Cloud-Resolving Model (CRM) Simulations: Robust Results for Use in Climate Model Development

 

Submitter:

Fridlind, Ann M. — NASA - Goddard Institute for Space Studies
Mrowiec, Agnieszka Anna — Columbia University/NASA Goddard Institute for Space Studies

Area of research:

Cloud Processes

Journal Reference:

Mrowiec AA, C Rio, AM Fridlind, AS Ackerman, AD Del Genio, OM Pauluis, AC Varble, and J Fan. 2012. "Analysis of cloud-resolving simulations of a tropical mesoscale convective system observed during TWP-ICE: Vertical fluxes and draft properties in convective and stratiform regions." Journal of Geophysical Research: Atmospheres, 117(D19), D19201, 10.1029/2012jd017759.

Science

Climate model grid meshes are too coarse to explicitly simulate storm system winds and therefore must rely on simplified models referred to as parameterizations to represent all storm properties and effects. Cloud-resolving models (CRMs), on the other hand, are run over smaller domains and for short time periods and can explicitly resolve the wind circulations within storm systems. For decades CRMs have been an important tool to help evaluate and improve climate model parameterizations. However, CRMs still contain parameterizations, such as simplifications of the properties and behavior of hydrometeors (cloud droplets, raindrops, ice crystals, snow, graupel, and hail). CRMs therefore themselves remain unreliable to an unknown degree, owing at least in part to large remaining uncertainties in the representation of such microphysics. Here we address the following question: which CRM results are robust to basic changes in microphysics and dynamics schemes, and therefore most reliable to guide climate model parameterization development?

Impact

In this study we analyze the properties of three differing simulations of a strong mesoscale convective system observed in the tropics during the 2006 TWP-ICE field campaign. The simulations include one simulation that does not predict droplet number concentration and two that do (this is an important aspect of microphysics). The latter two simulations also differ in their so-called dynamical core, meaning that their numerical representation of winds may differ, among other factors. As an aside, we note that the simulations that do predict droplet number also used an aerosol size distribution profile based on observations gathered during TWP-ICE.

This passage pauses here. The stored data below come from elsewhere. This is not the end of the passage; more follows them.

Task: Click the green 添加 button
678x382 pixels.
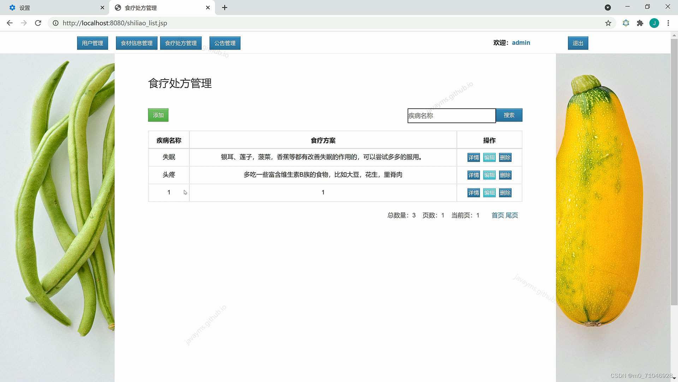Action: [x=158, y=115]
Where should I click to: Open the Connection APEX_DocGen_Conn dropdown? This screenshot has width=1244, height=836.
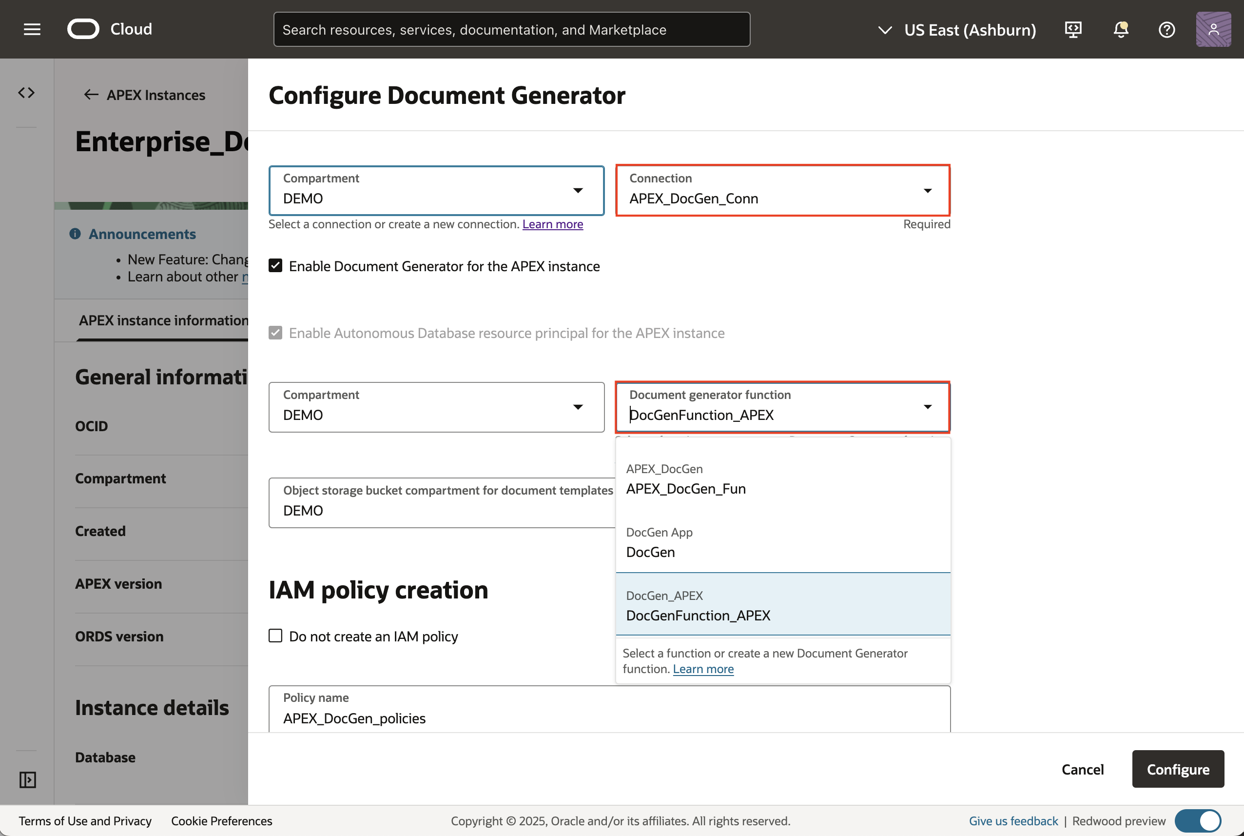[782, 190]
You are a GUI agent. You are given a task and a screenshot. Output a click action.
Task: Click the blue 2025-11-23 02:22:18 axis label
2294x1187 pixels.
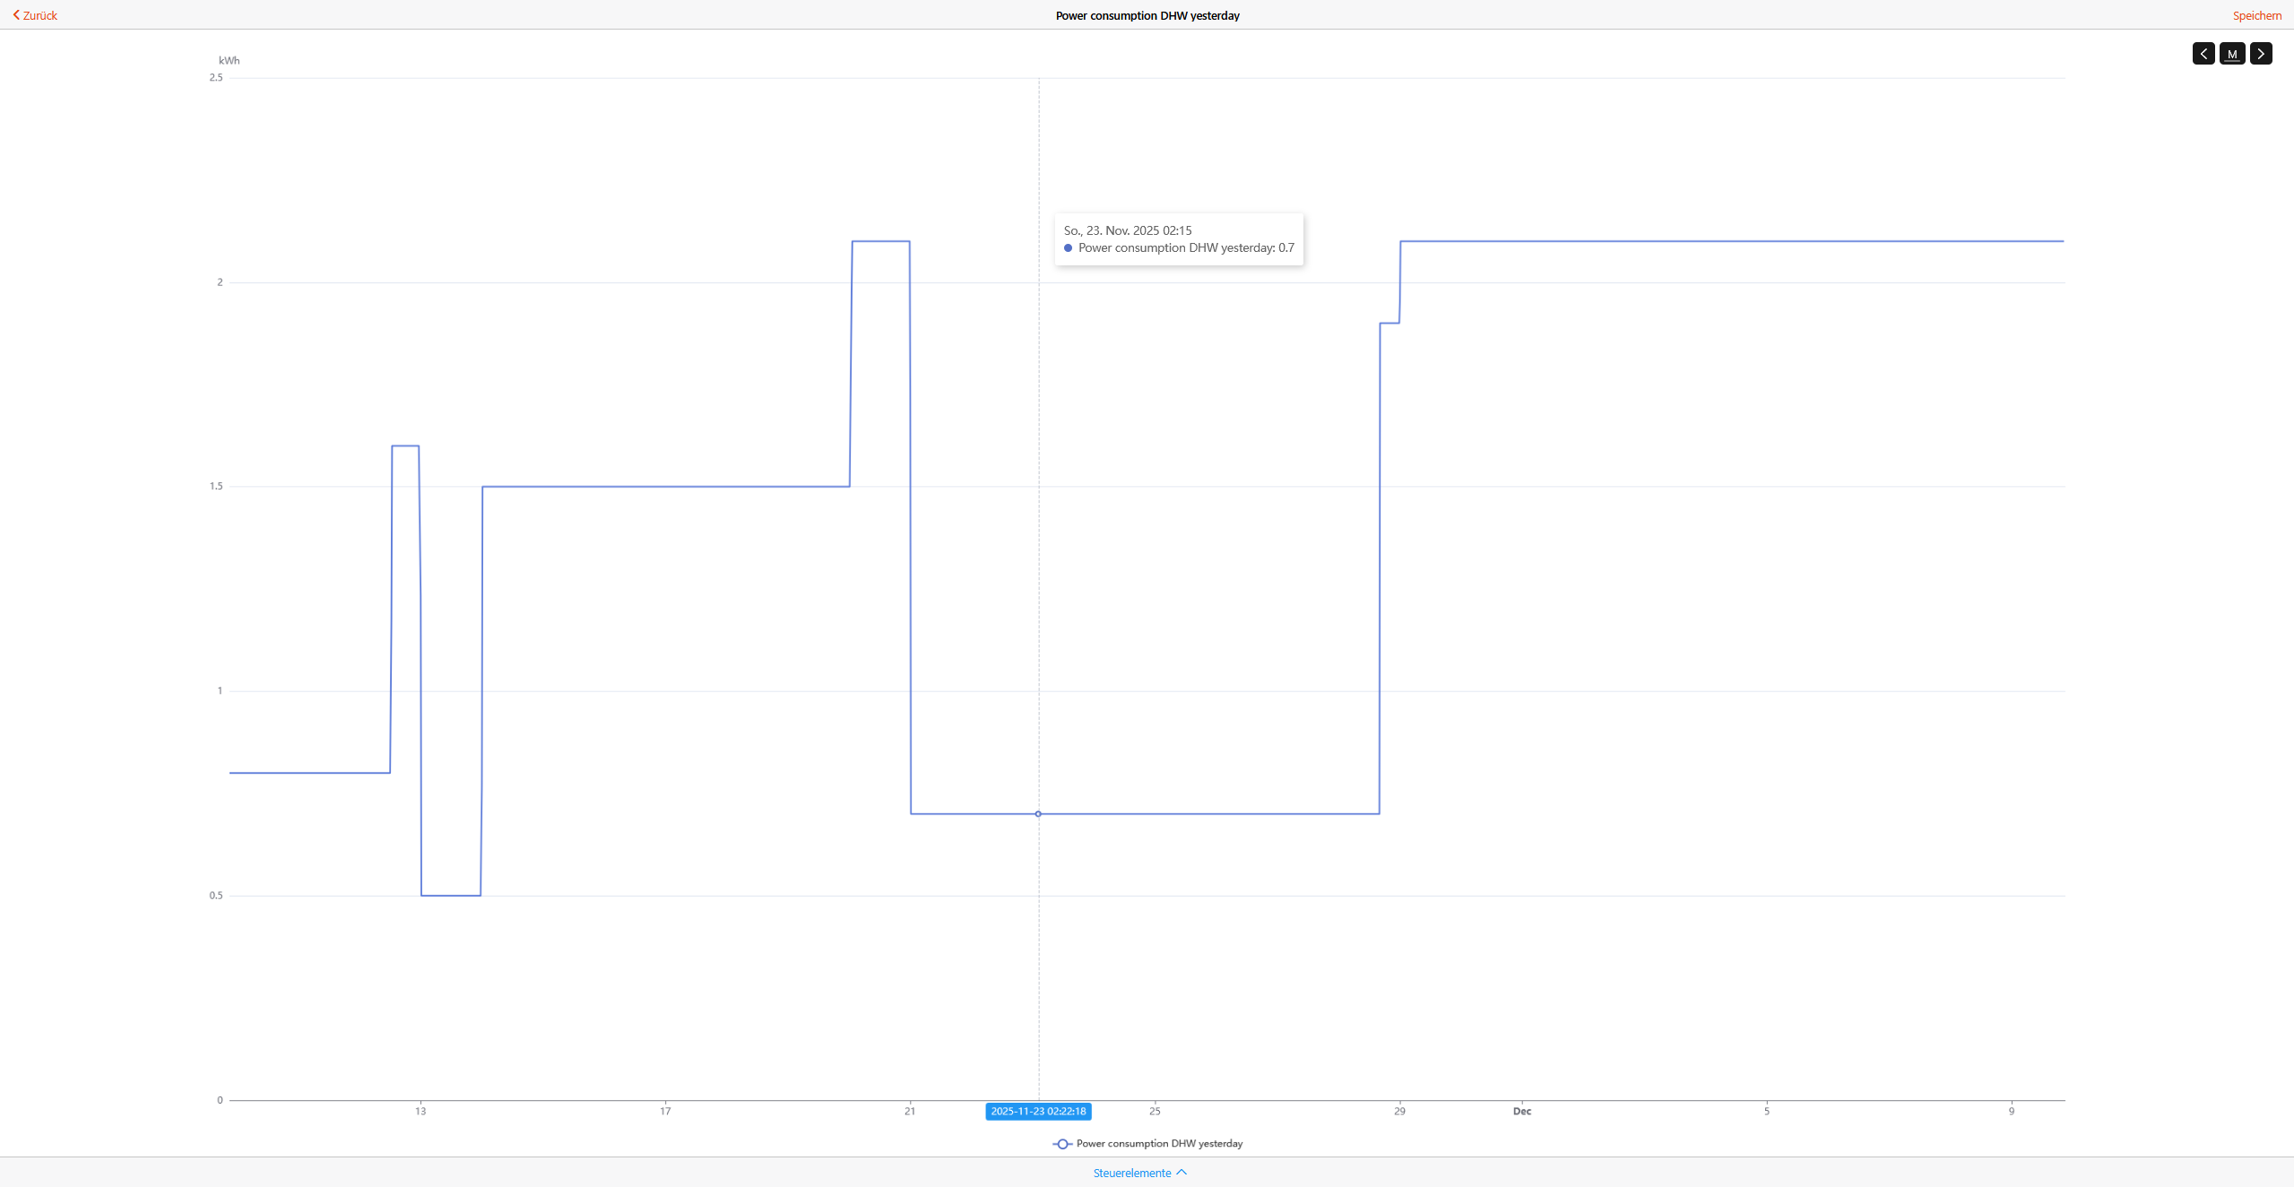(1038, 1111)
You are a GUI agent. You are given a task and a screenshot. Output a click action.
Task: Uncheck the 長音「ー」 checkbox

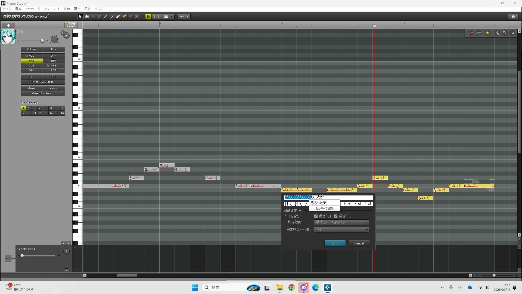coord(336,216)
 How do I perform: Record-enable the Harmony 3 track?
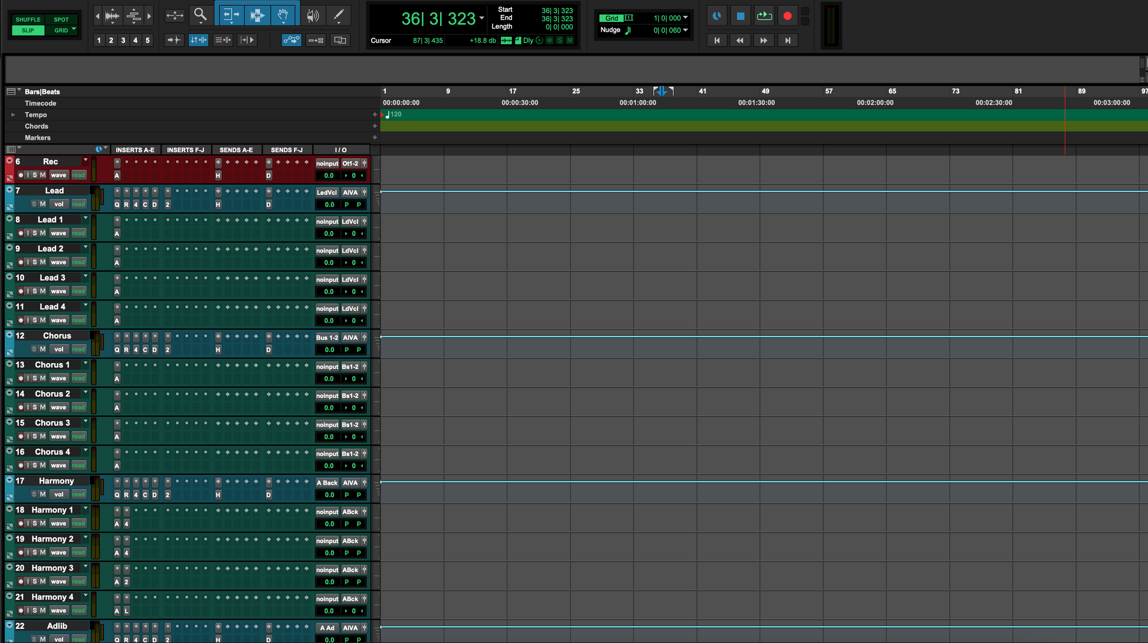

The first task is to identify a comparison framework. Climate models and observational studies have commonly divided large storms into convective precipitating regions, which are associated with strong updrafts and variable, heavy rain; and stratiform precipitating regions, associated with weak updrafts and uniform, weaker rain rates. This separation into convective and stratiform rain can be viewed as the most fundamental structural feature of well-developed storms. Also, climate model parameterizations are commonly based on mass fluxes within updrafts and downdrafts. We therefore further focus primarily on the mass fluxes and properties of updrafts and downdrafts in the separate convective and stratiform areas, as illustrated in Figure 1.

After partitioning precipitating areas in each simulation into stratiform and convective regions based on calculated radar reflectivity, we identify updrafts and downdrafts using a variable wind strength threshold that is calculated to independently capture 90% of mass transport by updrafts and downdrafts separately in each region. In climate models with convective parameterizations based on mass fluxes, it is often assumed that the downdraft mass flux is a fraction of updraft mass flux, typically assumed to be a constant number between 0.25 and 0.5. Domain-averaged downdraft versus updraft convective mass fluxes at each time step are shown in Figure 2. During the period analyzed, all simulations do in fact show a remarkably linear relationship between the convective updraft and the downdraft mass fluxes, and the convective downdraft mass flux is about 0.5 to 0.6 of the updraft mass flux. We interpret this as an evaporation efficiency, indicating that roughly half of condensation in convective updrafts is evaporated in convective downdrafts. This monsoon storm case is likely at the higher end of evaporation efficiency since the environmental air around the storm is moist (drier environmental air would be associated with higher evaporation rates, all else being equal).

Summary

The greatest difference across the simulations is in the partitioning of ice among different types, which appears to depend primarily on the microphysics scheme, consistent with known uncertainties in microphysics parameterizations. However, a consistent pattern is seen across the simulations insofar as the slowest-falling ice hydrometeor type (cloud ice) is roughly 90% as abundant in the stratiform regions as in the convection region, whereas the fastest-falling hydrometeor type (graupel or hail) is least abundant. Although hydrometeor mass loadings differ, as do the properties of cold pools of air that form beneath downdrafts, several commonalities are remarkably consistent across simulated convective regions. First, both convective updraft and downdraft mass fluxes are nearly linearly correlated with convective area. Second, the ratio of ice in convective downdrafts to that in updrafts is about 0.5, independent of ice species. Third, the ratio of downdraft to updraft mass flux is about 0.5–0.6, as shown above. In follow-on work, we are extending these analyses to evaluate assumptions in the quite different convective parameterizations of two current climate models.